Goce Smilevski
- Macedonia
- Zu Gast beim ilb: 2017
Macedonian writer Goce Smilevski was born in 1975 in Skopje. He studied comparative literature in Skopje, Czech language and literatures in Prague and gender and cultural studies in Budapest.
Smilevski is the author of numerous plays, novels and essays, and his style has been compared to that of Hermann Broch, José Saramago and Günter Grass. He precedes each of his historical novels with careful research that creates a foundation for the open and individual artistic interpretation of each of his historical subjects. In 2000, he published his debut »Planeta na neiskustvoto« (tr. Planet of Inexperience), followed in 2002 by »Razgovor so Spinoza« (2002; Eng. »Conversation with Spinoza«, 2006).

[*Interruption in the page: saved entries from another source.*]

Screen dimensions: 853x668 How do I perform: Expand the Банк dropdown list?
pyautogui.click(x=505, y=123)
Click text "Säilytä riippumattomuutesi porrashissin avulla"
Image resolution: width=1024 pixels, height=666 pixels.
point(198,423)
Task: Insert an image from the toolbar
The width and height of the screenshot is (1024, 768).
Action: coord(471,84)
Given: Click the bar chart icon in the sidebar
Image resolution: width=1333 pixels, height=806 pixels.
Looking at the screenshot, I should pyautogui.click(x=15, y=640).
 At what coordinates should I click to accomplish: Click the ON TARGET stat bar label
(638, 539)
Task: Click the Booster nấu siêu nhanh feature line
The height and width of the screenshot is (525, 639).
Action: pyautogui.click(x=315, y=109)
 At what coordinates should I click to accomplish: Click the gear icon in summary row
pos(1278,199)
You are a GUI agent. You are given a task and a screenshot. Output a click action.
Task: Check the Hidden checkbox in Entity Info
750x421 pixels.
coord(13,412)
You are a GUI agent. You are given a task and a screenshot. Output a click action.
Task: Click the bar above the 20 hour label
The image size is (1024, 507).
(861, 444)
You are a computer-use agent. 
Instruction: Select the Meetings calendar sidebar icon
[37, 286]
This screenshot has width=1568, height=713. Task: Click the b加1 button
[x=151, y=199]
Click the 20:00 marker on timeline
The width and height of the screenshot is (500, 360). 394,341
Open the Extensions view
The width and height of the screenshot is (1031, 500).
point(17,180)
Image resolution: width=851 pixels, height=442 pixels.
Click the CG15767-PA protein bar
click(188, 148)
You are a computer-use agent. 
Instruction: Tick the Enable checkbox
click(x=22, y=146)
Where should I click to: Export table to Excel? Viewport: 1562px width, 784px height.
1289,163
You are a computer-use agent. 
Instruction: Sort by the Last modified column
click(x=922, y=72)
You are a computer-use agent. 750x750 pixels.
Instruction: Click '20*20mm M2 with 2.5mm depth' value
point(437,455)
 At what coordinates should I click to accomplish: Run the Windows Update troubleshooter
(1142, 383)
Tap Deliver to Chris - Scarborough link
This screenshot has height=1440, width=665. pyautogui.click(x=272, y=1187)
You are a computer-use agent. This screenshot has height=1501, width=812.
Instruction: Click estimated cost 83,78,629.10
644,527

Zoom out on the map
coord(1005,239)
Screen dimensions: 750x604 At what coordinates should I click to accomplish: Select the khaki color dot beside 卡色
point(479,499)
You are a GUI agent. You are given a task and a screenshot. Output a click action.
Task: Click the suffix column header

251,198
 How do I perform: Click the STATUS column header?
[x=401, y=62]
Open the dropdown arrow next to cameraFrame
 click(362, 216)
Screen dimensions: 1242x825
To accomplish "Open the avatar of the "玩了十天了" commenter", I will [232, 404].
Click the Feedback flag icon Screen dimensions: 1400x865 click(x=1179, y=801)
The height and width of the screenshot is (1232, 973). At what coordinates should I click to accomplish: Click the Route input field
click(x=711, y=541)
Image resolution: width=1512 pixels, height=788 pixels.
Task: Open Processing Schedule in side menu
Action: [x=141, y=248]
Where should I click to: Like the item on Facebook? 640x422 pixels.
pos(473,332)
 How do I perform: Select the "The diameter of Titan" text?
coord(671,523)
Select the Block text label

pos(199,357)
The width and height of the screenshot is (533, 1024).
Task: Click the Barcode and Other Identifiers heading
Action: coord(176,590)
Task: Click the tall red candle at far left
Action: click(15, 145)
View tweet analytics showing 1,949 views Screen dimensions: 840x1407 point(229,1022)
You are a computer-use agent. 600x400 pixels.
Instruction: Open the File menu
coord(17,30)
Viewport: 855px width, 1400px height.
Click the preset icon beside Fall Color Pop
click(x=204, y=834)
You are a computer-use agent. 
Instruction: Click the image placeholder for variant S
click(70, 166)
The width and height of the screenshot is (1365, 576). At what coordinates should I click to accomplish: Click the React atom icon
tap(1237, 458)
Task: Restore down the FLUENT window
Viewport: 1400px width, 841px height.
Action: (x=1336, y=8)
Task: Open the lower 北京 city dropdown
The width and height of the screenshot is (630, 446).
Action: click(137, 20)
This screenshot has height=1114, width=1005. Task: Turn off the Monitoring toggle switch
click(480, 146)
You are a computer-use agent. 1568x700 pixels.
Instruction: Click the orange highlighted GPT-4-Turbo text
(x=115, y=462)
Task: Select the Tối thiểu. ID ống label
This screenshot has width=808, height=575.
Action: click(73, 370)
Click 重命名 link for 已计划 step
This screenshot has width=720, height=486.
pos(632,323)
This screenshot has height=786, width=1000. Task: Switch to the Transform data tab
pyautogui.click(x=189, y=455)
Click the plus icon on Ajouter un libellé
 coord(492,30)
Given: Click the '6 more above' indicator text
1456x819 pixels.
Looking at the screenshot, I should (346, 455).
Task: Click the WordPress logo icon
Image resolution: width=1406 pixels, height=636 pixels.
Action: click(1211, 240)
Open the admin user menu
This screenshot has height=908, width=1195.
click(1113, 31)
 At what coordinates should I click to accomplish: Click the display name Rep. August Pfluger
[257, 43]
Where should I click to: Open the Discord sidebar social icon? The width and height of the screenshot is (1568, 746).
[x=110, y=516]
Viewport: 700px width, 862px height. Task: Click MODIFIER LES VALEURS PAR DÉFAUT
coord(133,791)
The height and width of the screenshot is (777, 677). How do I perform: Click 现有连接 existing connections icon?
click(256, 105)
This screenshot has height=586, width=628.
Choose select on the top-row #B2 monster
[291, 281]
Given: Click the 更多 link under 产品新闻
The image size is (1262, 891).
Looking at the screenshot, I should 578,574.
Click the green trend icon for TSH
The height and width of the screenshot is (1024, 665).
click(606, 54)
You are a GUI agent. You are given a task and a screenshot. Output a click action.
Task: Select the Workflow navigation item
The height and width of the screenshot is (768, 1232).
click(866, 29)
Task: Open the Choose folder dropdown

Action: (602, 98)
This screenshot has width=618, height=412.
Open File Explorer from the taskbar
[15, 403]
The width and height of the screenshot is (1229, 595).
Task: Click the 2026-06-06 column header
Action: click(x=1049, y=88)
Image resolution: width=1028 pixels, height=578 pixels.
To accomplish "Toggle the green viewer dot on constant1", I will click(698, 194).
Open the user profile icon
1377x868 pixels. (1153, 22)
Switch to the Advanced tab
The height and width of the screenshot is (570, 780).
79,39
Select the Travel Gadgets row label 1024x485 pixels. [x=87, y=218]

In 2003, the newspaper »Utrinski vestnik« named his work on Spinoza »Macedonian novel of the year«. In addition to an exploration of several biographical milestones and Spinoza’s overall conceptual reasoning, Smilevski also depicts the philosopher’s relationship to the Jewish community in Amsterdam, his excommunication and expulsion in 1656 as well as the feelings he harbored for his fourteen-year-old Latin teacher and later for his pupil Johannes Casearius. Smilevski presents Spinoza’s tightly woven world of ideas and shows the philosopher’s attempts to apply these concepts, all the while enriching his descriptions of Dutch life in the 17th century with subtle allusions to Darwin and Kundera. In 2010, Smilevski published his most successful novel to date, »Sestrata na Zigmund Frojd« (Eng. »Freud’s Sister«, 2012), a fictional biography of Adolfine, the titular figure, who never married or had children, lived with her parents until they died, remained in Vienna after Sigmund Freud’s emigration and died in Theresienstadt in 1943. In this book, Smilevski also retraces the hopes and yearnings of the era around 1900 and the emergence of women in a male-dominated society. His latest novel »Vrakaneto na zborovite« (2015; tr. Return of words) examines the eternal conflict between love and ambition, between ethical values and an unscrupulous quest for power. The novel focuses on the love story of Abelard and Héloïse and also features her son Astrolabe. Once again, Smilevski uses historical facts and fiction to shed light on contemporary issues and develop his anti-clerical, anti-authoritarian and pro-feminist ideas. The novel unveils a new way of seeing Héloïse as one of the most educated people of her time. Smilevski also explores the intellectual dilemmas facing modern society by deftly using the tools offered by the historical novel.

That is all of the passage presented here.